Studying the Propensity of Compounds to Supersaturate: A Practical and Broadly Applicable Approach

Supersaturating drug delivery systems can enhance the oral bioavailability of poorly soluble drug compounds. Supersaturation of such compounds has been studied in many different ways; however, a more standardized method is required. The rationale of choosing suitable concentrations of supersaturation to study has previously been very inconsistent. This makes comparisons between studies and compounds difficult, as the propensity of compounds to supersaturate varies greatly. This study presents a standardized method to study the supersaturation of drug compounds. The method allows, both, for a ranking of compounds according to their supersaturation propensity and the effectiveness of precipitation inhibitors. The time-concentration profile of supersaturation and precipitation was studied in situ for 4 different concentrations for 6 model compounds (albendazole, aprepitant, danazol, felodipine, fenofibrate, and tadalafil) in the μDISS Profiler™ in fasted-state simulated intestinal fluid.

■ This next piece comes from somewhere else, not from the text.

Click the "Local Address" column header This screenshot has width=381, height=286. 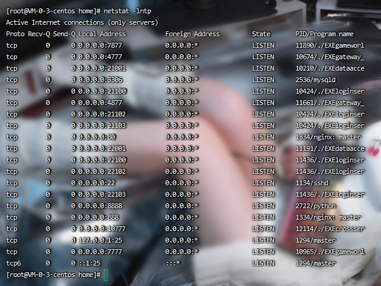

A relation between the induction time of nucleation and the initial supersaturated concentration could be established based on classical nucleation theory. The model compounds had different propensities to upersaturate. The data show that a single degree of supersaturation or concentration would not have described the different systems adequately. The method could be used in early preformulation for characterization of supersaturation propensity of novel compounds or precipitation inhibitor effects.